Mindy Hardwick connected with me through my website where she found the Mentor Monday series. She told me about her experience as a mentor and I knew right away I wanted to share it with you. Her work is a perfect example of how the idea of mentorship can be expanded — with very positive results. In addition to mentoring children at a juvenile detention facility in real life, her first novel, Stained Glass Summer, highlights mentorship as a theme. Our interview follows.

Readers can connect with Mindy on her website:
Twitter: @mindyhardwick

Please share a brief bio of you and your work.
Mindy Hardwick is a published children’s writer whose books include STAINED GLASS SUMMER and WEAVING MAGIC (Forthcoming April 2012). STAINED GLASS SUMMER is a story about artistic mentorship in glass art. In the story, twelve-year-old Jasmine adores her photographer Father and wants to be an artist just like him. But when Dad abandons the family, Jasmine is sent to spend the summer with her Uncle on a Pacific Northwest Island. Soon, Jasmine is learning stained glass from island glass artist, Opal, and thinking she might just be developing a crush on Island boy, Cole. But, it’s not until Jasmine finds herself mentoring another young artist that she can truly let go of her Father and call herself an artist by her own terms.

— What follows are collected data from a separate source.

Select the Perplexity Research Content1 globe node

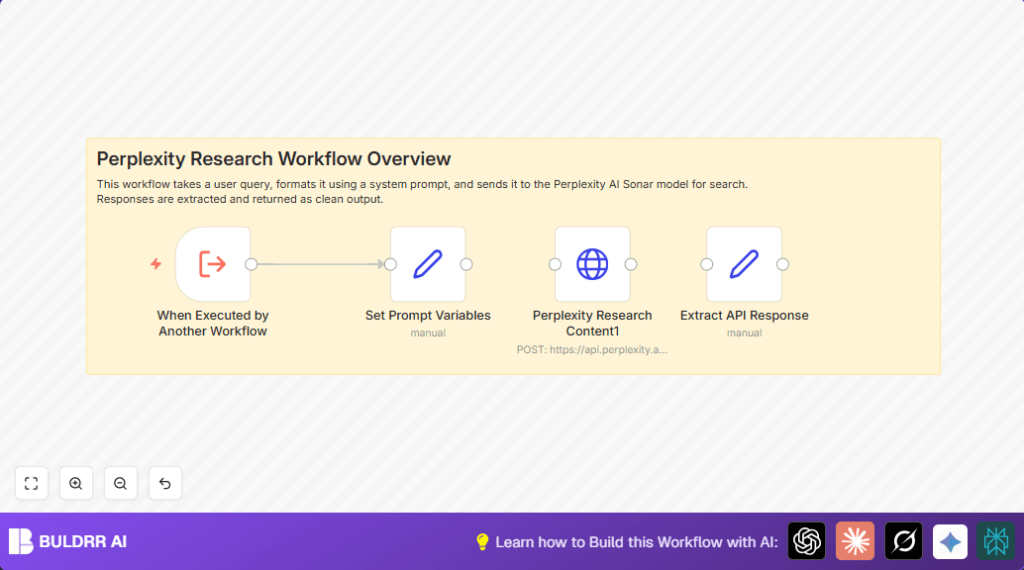point(592,264)
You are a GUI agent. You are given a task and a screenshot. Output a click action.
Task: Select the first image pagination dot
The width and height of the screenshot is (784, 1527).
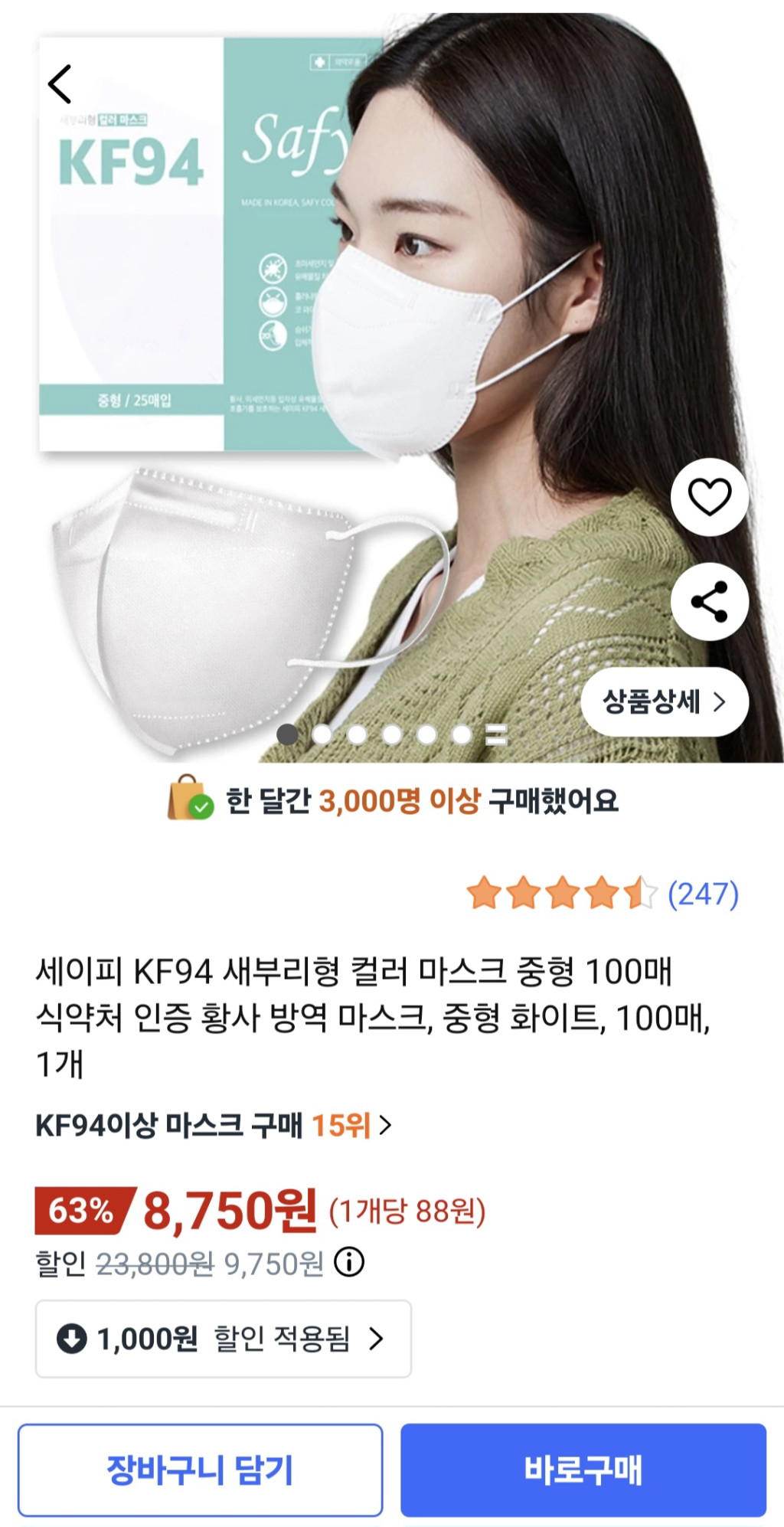pos(287,734)
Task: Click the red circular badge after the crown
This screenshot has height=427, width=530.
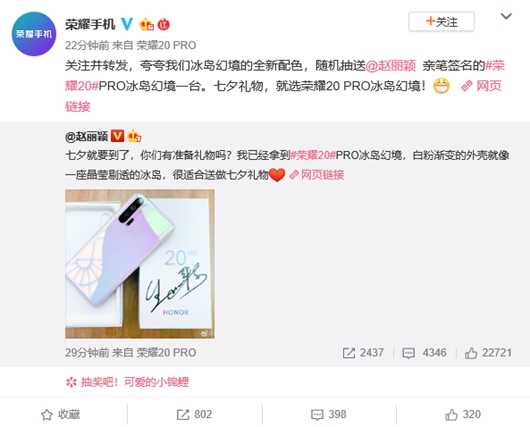Action: click(164, 24)
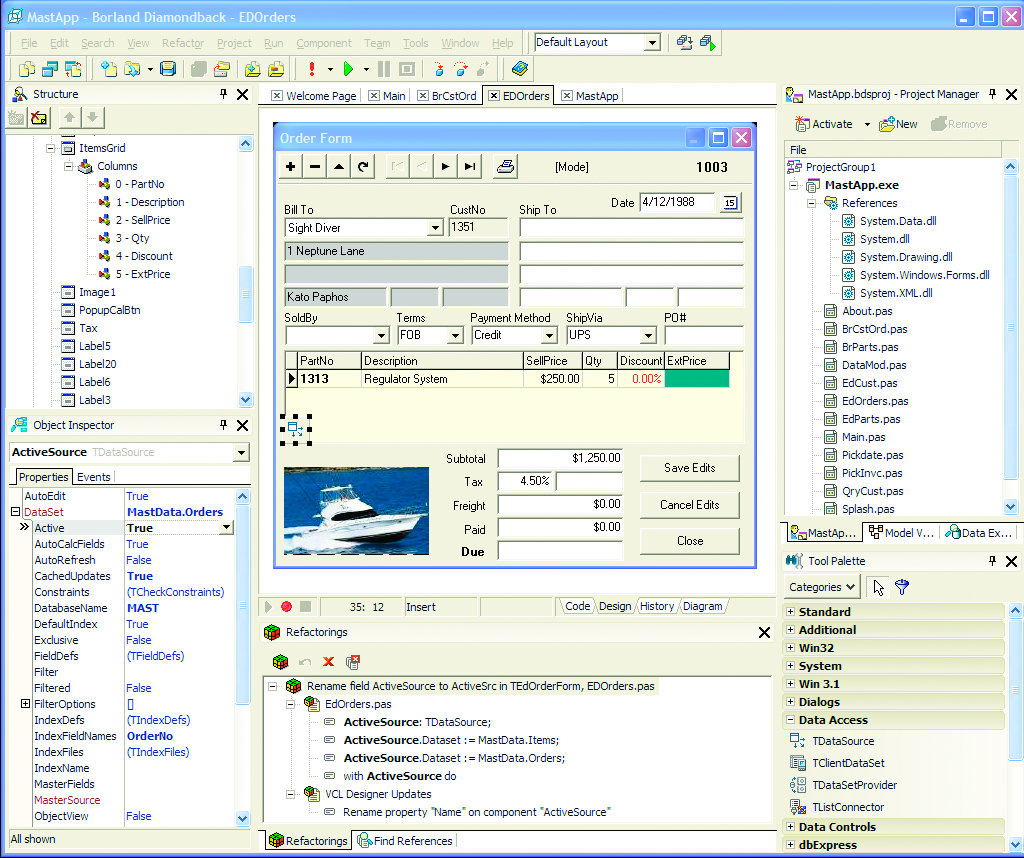Collapse the ItemsGrid node in Structure

pos(52,148)
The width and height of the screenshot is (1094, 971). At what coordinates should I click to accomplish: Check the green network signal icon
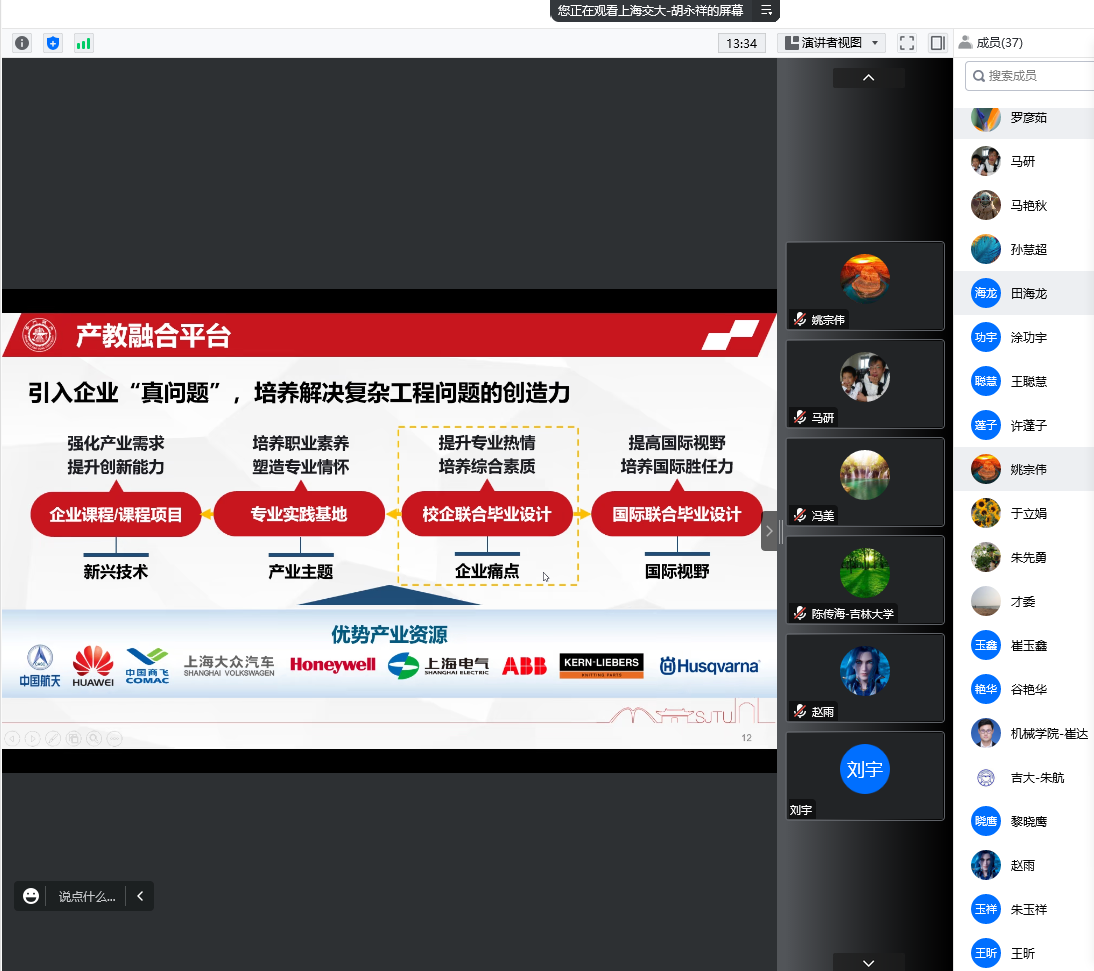[x=83, y=43]
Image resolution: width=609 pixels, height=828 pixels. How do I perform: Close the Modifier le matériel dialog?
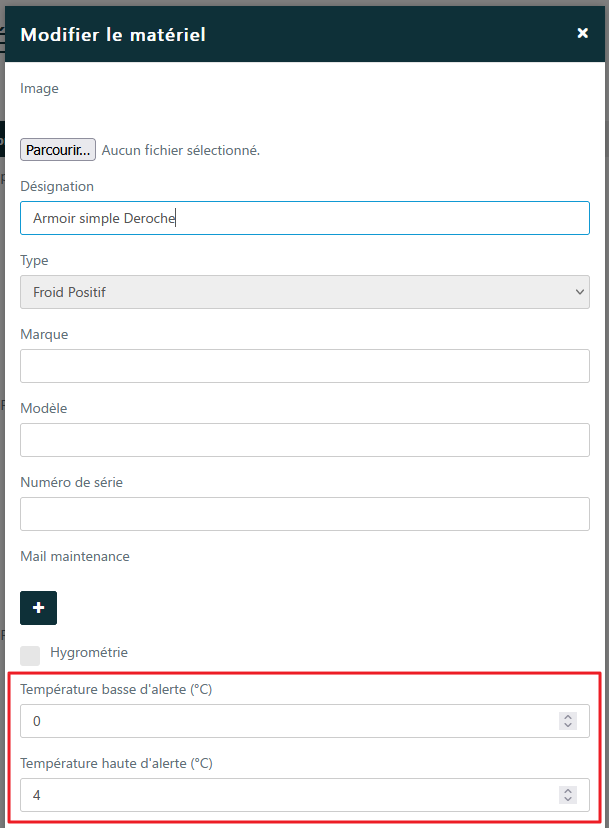(582, 33)
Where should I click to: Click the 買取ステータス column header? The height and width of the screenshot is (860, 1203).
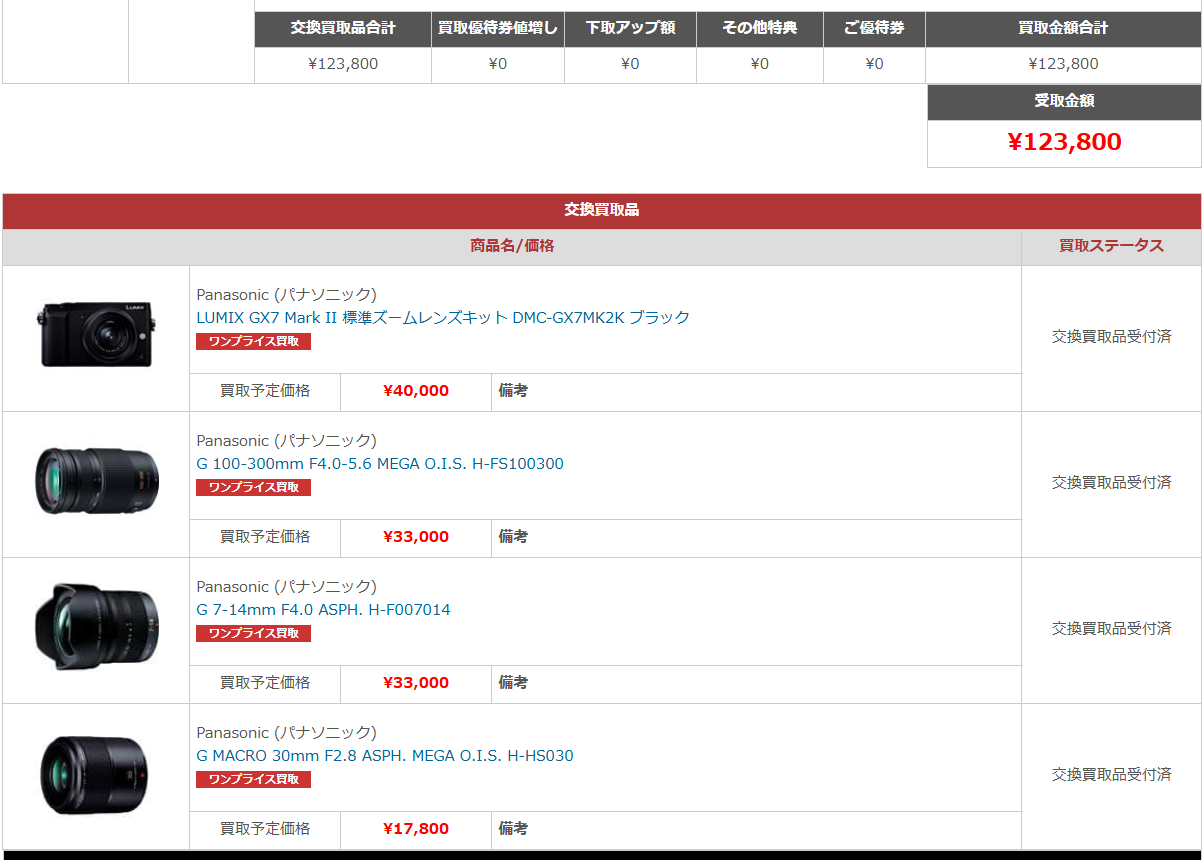pos(1111,246)
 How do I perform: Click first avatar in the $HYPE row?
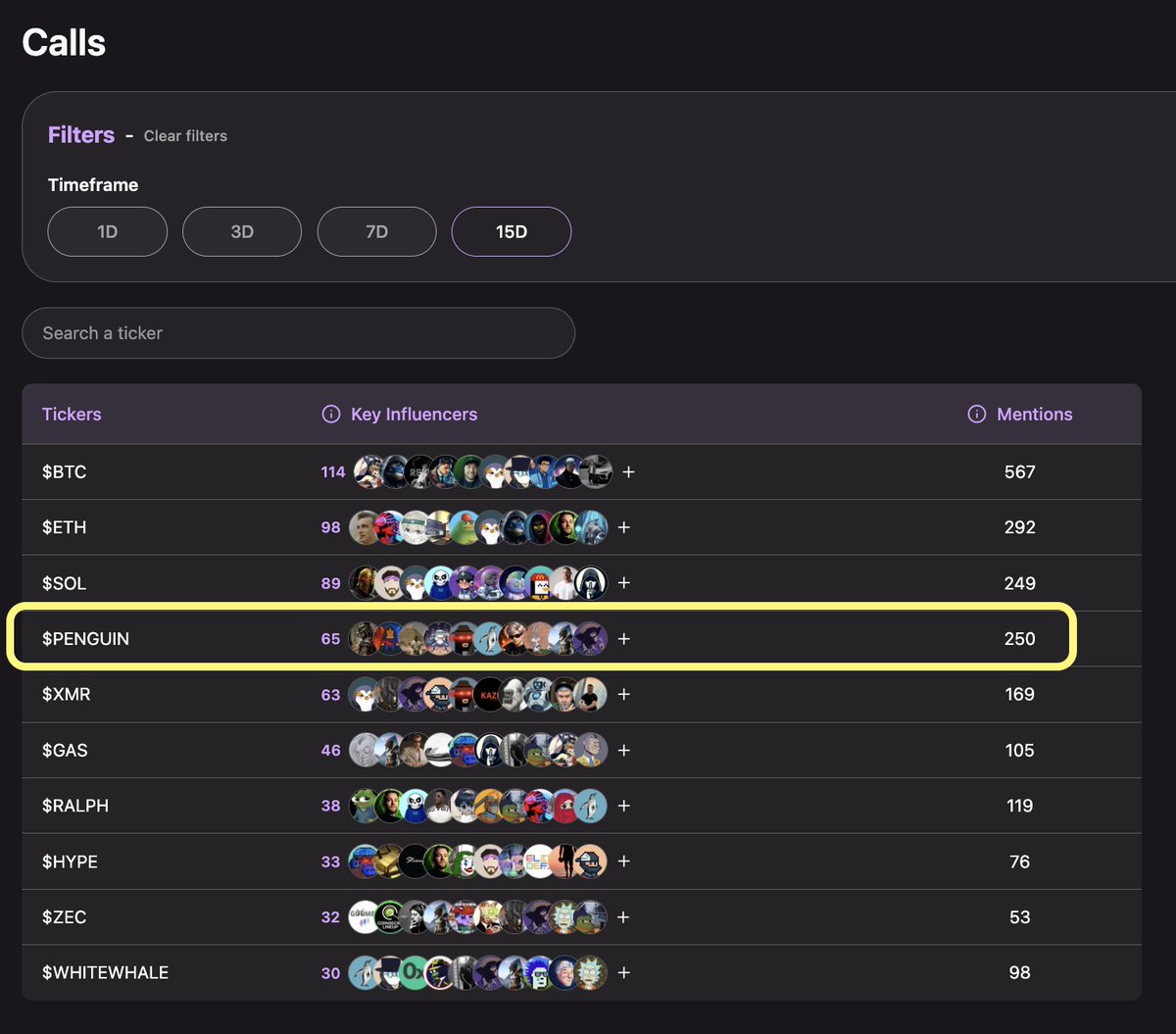point(365,862)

Mindy facilitates a poetry workshop with teens at Denney Youth Juvenile Justice Center. She is the co-editor of four anthologies, written by the youth at Denney, and the editor of their blog at Mindy is included on the Washington State Arts Commission Teaching Artist Roster. She holds an MFA in Writing for Children and Young Adults from Vermont College and is a member of SCBWI. When Mindy is not writing, she is a mentor to a young lady through the Volunteers of America Children of Promise Program.

Why did you decide to become a mentor?
When I began facilitating the juvenile detention poetry workshop, I’d just left teaching. I wanted a way to stay connected to kids, while at the same time, share writing with them. A good friend of mine was running a poetry workshop with Richard Gold’s Pongo Publishing program. She encouraged me to seek out the juvenile detention center closest to me and ask if they would like to have a poetry workshop.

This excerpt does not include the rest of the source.